Ahora me pregunto qué hacer. Una parte de mí quiere irse ya: alquilar una habitación, encontrar trabajo, demostrarles que puedo sola. Pero sé que es imposible. Tengo el instituto, los exámenes, no puedo dejarlo todo. Otra parte quiere hablar con mi madre, explicarle lo mucho que me duele. Pero temo que me diga: «No exageres». Y lo peor: empiezo a dudar de mí. ¿Y si acabo como ellos? ¿Y si no puedo sola?

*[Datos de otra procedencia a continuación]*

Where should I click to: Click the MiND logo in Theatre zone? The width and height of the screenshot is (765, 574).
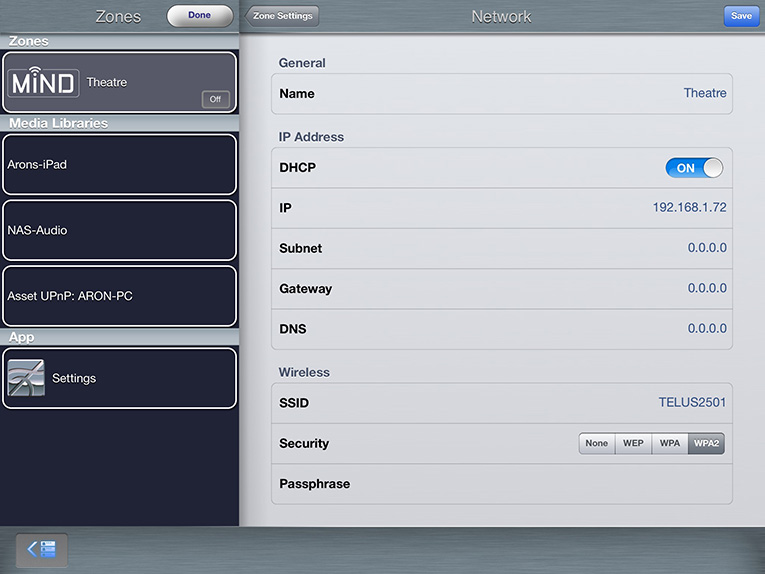43,82
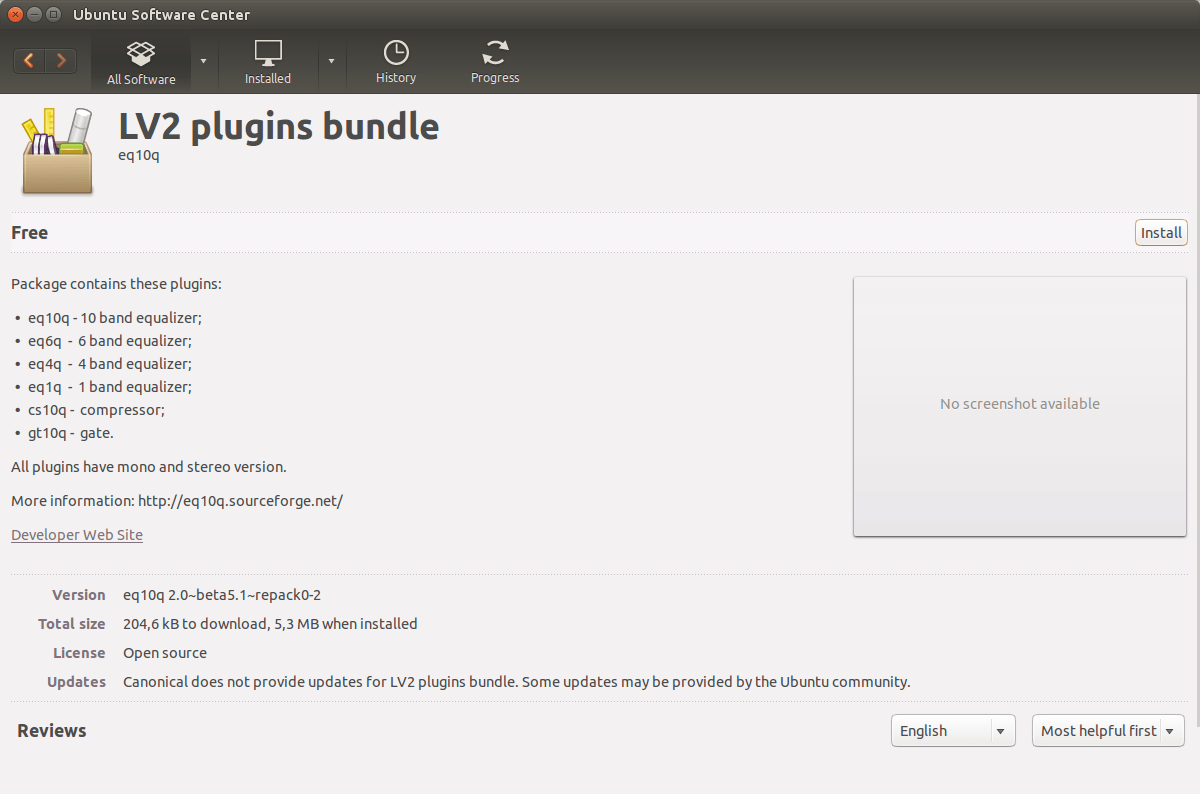Switch to the All Software section
Viewport: 1200px width, 794px height.
click(x=140, y=61)
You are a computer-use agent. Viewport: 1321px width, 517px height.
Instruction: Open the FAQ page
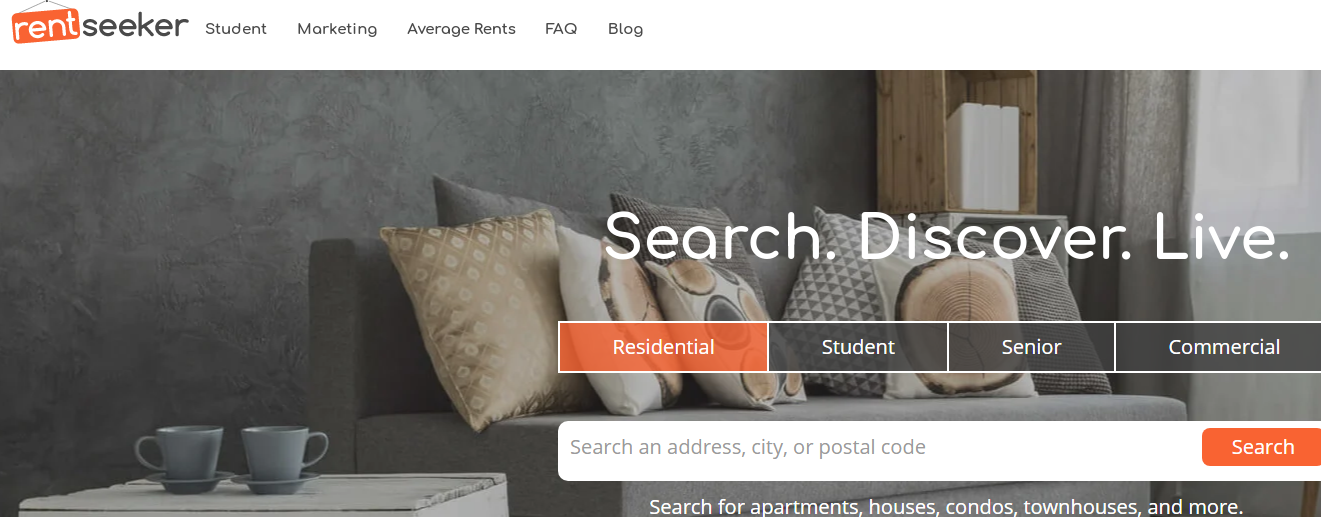pos(561,29)
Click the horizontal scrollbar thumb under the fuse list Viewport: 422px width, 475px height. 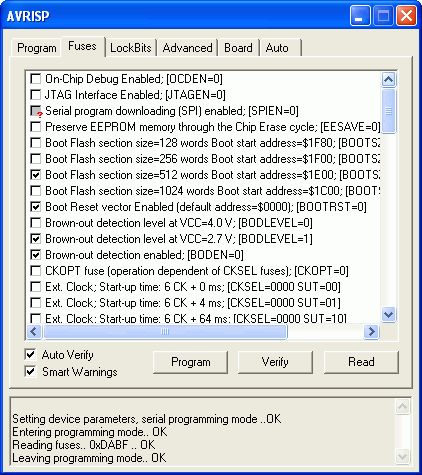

Decidí que no dejaré que sus palabras me rompan. Seguiré estudiando, trabajando, construyendo mi futuro. Pero no por ellos, sino por mí. No quiero ser como mis padres, no porque sean malas personas, sino porque yo creo en una familia que se apoya, no que pone condiciones. Cuando tenga hijos, nunca les diré: «A los dieciocho, os las arregláis». Estaré con ellos aunque tropiecen, aunque tengan treinta. Porque la familia no es un banco con horario de cierre.

Por ahora, trato de superar el golpe. Compré unas zapatillas con mis ahorros —no las que quería, pero sirven—. Salgo a correr, pongo música y pienso: lo lograré. No para demostrarles nada a ellos, sino a mí misma. Pero en el fondo, aún duele. Ojalá algún día entiendan lo que perdieron. Mientras, buscaré a quienes sean mi verdadera familia: no por sangre, sino por amor.